25 YEARS OF CONSISTENT GROWTH
IN SPECIALTY MARKET

Black/White & Associates succeeds in hard and soft markets as traditional MGA, aggregator and program specialist

By Elisabeth Boone, CPCU


At top are Euclid Black, Chief Executive Officer of Black/White & Associates, and Paul White, President and Chief Operating Officer. Below, left to right, is Ira Dawer, Executive Vice President and head of the New Jersey office, with Euclid and Paul.

When it comes to helping retail agents navigate the complex market for specialty coverages, the partners who own Black/White & Associates head a team that's close knit, experienced, and focused.

Established in 1979 by Euclid Black and Paul White, the organiza-tion is still led by these founding partners, with Black serving as chief executive officer and White as president. The organization has offices in Las Vegas; Oakland, California; Palm Springs, California; Chicago; Kinnelon, New Jersey; and Richardson, Texas. Black/White's strategy involves acquiring specialty insurance operations that hold a dominant market position within their geographic areas. Black/White blends a strong centralized financial and administrative structure with a decentralized operating structure to give its affiliates both flexibility and support.

"When we started Black/White in San Francisco in 1979, we didn't want to be just another wholesaler; we wanted to meet a genuine need," Black says. "We determined that independent agents needed high-quality, aggressive brokering.
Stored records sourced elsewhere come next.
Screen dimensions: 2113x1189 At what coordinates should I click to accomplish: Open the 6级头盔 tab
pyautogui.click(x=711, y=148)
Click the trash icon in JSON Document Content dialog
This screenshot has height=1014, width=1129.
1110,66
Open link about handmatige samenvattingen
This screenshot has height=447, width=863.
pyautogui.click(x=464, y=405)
In those days, there were brokers like Sayre & Toso, Swett & Crawford, and Cravens, Dargan, who worked mainly with the big houses. No one was paying attention to the two- or three-man shops. Paul and I resolved that we would do an outstanding job of brokering to that smaller independent agent who was being overlooked by the big guys," Black says. "We opened our doors and began to line up brokers in the San Francisco area. We pounded the pavement day after day, and ultimately we signed up some 100 brokers."

When Black/White was established, the property/casualty business was just emerging from an extremely hard market. "It was tough to find carriers," Black observes, "but we persevered. We tracked down every lead, hounded everybody, and eventually we were appointed by several companies. The problem in those first few years," he notes wryly, "was that about every third carrier we signed up with went out of business."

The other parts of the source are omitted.